In docker, you must apt get/apk add tzdata
. But if you're using go1.15, you can also embed the timezone database without installing tzdata
on system.
package main
import (
"time"
_ "time/tzdata"
)
func main() {
loc, err := time.LoadLocation("Africa/Cairo")
// handle err
time.Local = loc // -> this is setting the global timezone
}
Upvotes: 37
Reputation: 418745
You can achieve what you want from inside your app using os.Setenv("TZ", "Africa/Cairo")
, what matters is that you must call this before any other package uses anything from the time
package.
How to ensure that?

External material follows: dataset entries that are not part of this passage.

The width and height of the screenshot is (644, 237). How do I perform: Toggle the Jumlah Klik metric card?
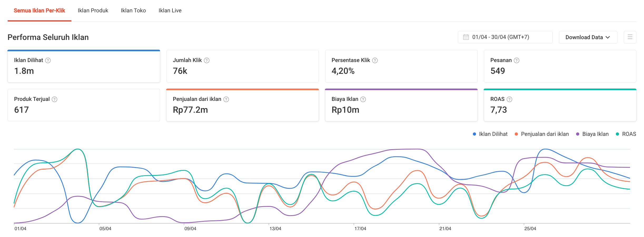click(x=242, y=66)
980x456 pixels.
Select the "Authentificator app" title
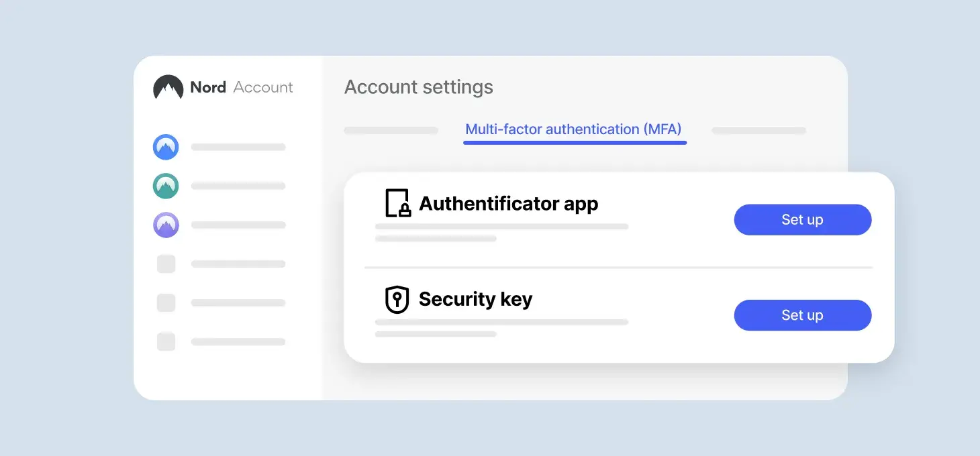point(508,203)
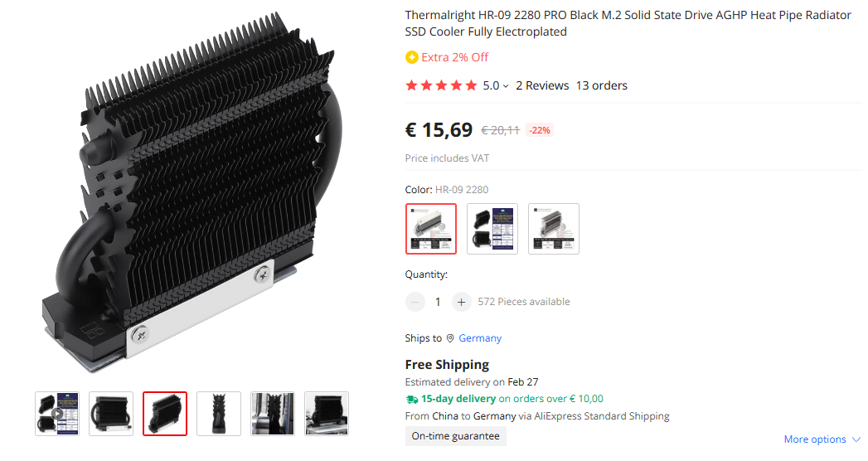Screen dimensions: 868x461
Task: Click the location pin icon beside Germany
Action: click(x=450, y=338)
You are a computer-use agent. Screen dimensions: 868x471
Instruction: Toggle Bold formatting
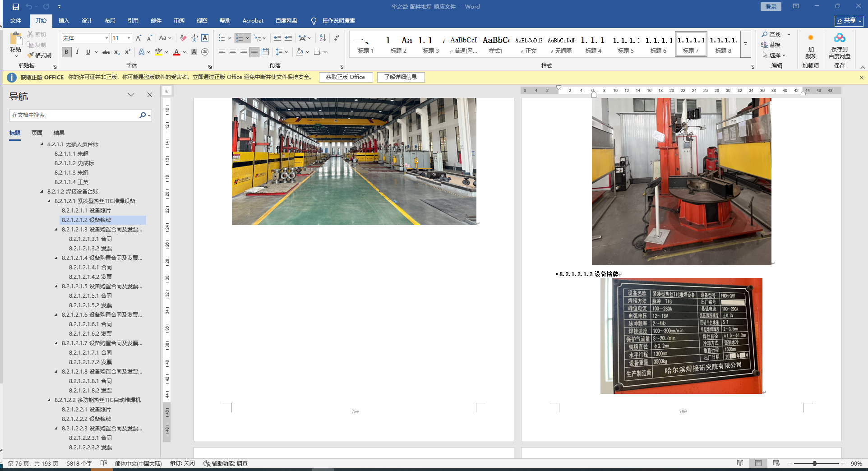coord(67,52)
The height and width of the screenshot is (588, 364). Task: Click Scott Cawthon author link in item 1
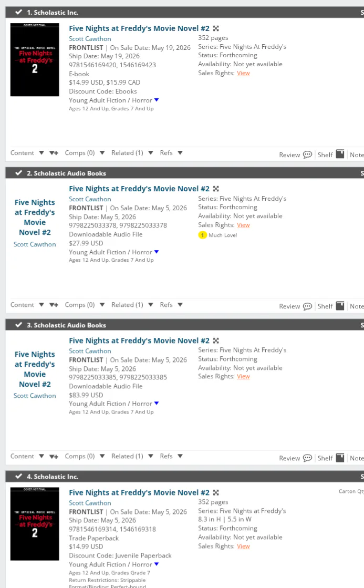click(90, 38)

Create a package that does nothing else except sets the timezone (later you may add other things to it, but for our example that's enough).
Like this:
package tzinit
import (
"os"
)
func init() {
os.Setenv("TZ", "Africa/Cairo")
}
Import this tzinit
package first thing in your main
package like this:
package main
import _ "path/to/tzinit"
// Your other, "regular" imports:
import (
"fmt"
"os"
"time"
...
)
And so setting the TZ
env var will happen before any other package could access the time
package.
Note that I used a separate import
declaration just for tzinit
, and the reason for this is because many code editors / IDEs will rearrange your imports alphabetically, this will ensure that importing tzinit
will remain the first import.
A word of warning.
The Spec: Package initialization states the requirements and rules of initializing packages, and the order in which imports are processed is not specified (only thing guaranteed is that all referenced package will be initialized recursively before it can be used). This means that although current compilers process them as listed, you cannot rely on this for 100%. There's also the issue of having multiple source files even for the main
package, supplying them in different order to the compiler may also change the initialization order. The spec has this as a "recommendation":
To ensure reproducible initialization behavior, build systems are encouraged to present multiple files belonging to the same package in lexical file name order to a compiler.
So to be on the safe side, best would be to set the TZ
environment variable before the Go app is launched.